With the number of cases increasing more than 10-fold over the past 50 years, diabetes is now the world’s most expensive endocrine disease, and it’s only getting worse. Today, almost one in 10 Americans are diabetic, rising to one in four among adults age 65-plus. Diabetes doubles the risk of death from heart disease and stroke and costs the U.S. $175 billion per year—most of it for drugs and medical devices.
These grim facts have been on my mind ever since my father was diagnosed with diabetes. Like the vast majority, he has type 2 diabetes.
Luckily, diabetes is imminently treatable. My dad takes seven different medications per day. He uses a finger-pricking computer to keep track of his glucose levels. All of this costs about $200 each month. That made me wonder, how much choice do doctors have when designing a treatment for diabetes patients? With the help of Michelle Bolek and Christopher Kelly, public affairs officers at the U.S. Food and Drug Administration, I took a virtual walk down the aisle of diabetes drugs and devices.

### DATASET EXTRACT

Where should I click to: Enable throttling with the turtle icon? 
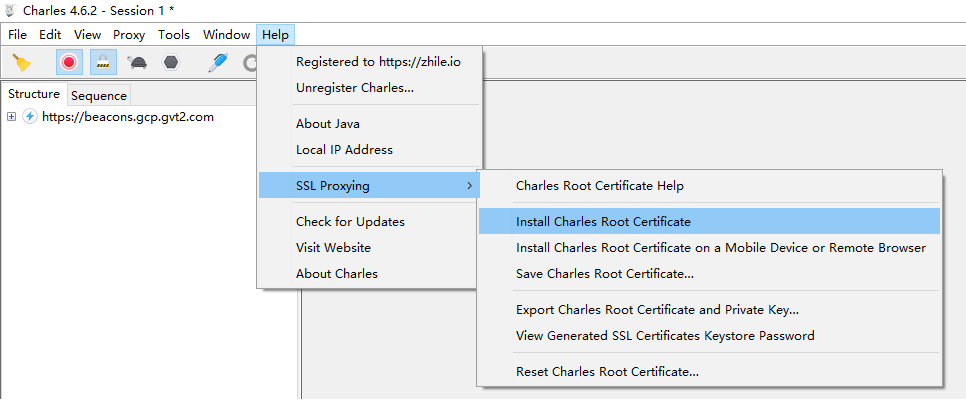coord(137,62)
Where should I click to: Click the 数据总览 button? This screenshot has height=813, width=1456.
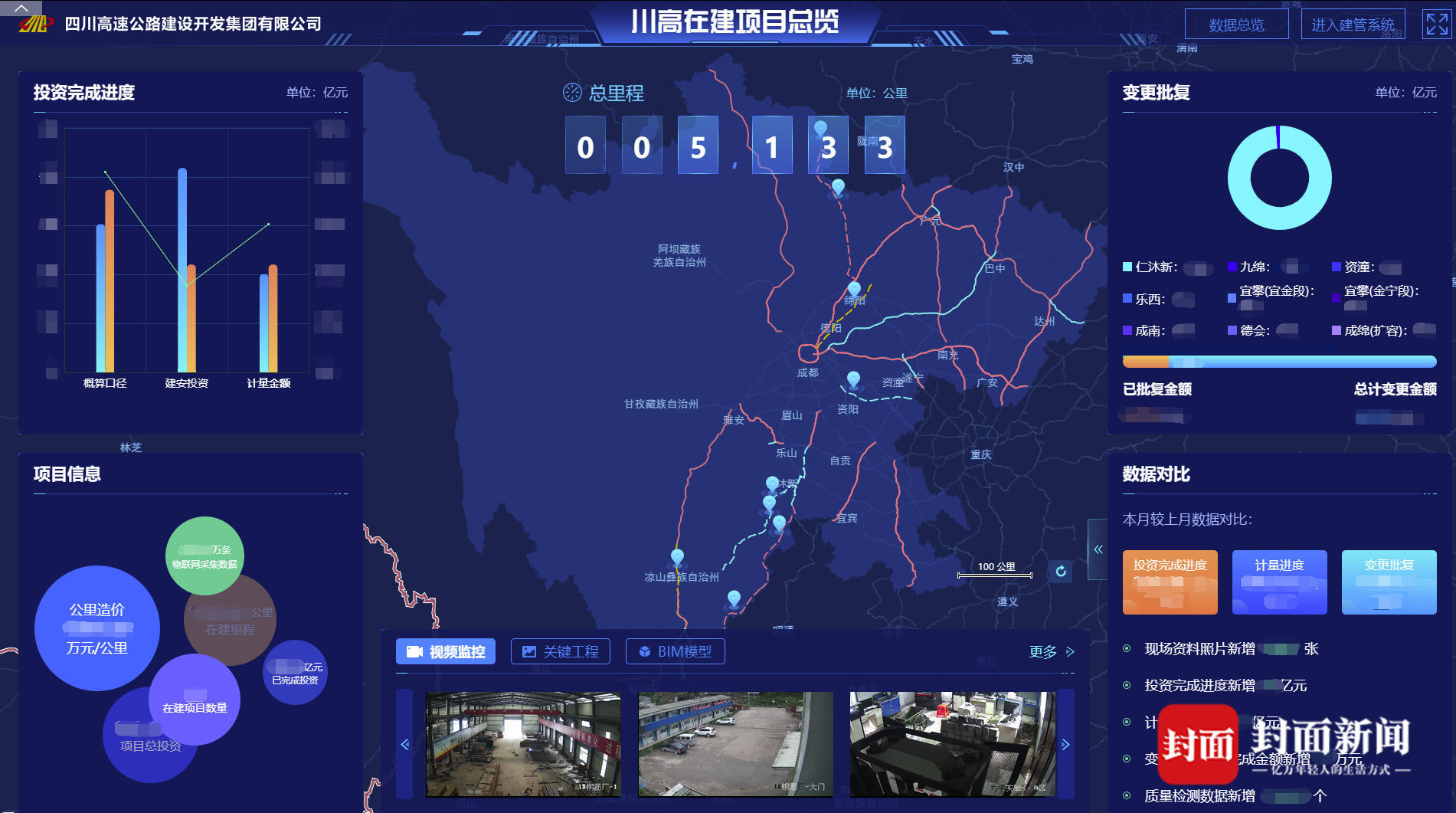click(1236, 25)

### LIST OF TASKS
[A] Reproduce word for word everything in the diabetes passage from "With the number" down to "and medical devices.".
[B] How much does diabetes cost the U.S. each year, according to the diabetes passage?

### ANSWERS PROVIDED
[A]
With the number of cases increasing more than 10-fold over the past 50 years, diabetes is now the world’s most expensive endocrine disease, and it’s only getting worse. Today, almost one in 10 Americans are diabetic, rising to one in four among adults age 65-plus. Diabetes doubles the risk of death from heart disease and stroke and costs the U.S. $175 billion per year—most of it for drugs and medical devices.

[B] $175 billion per year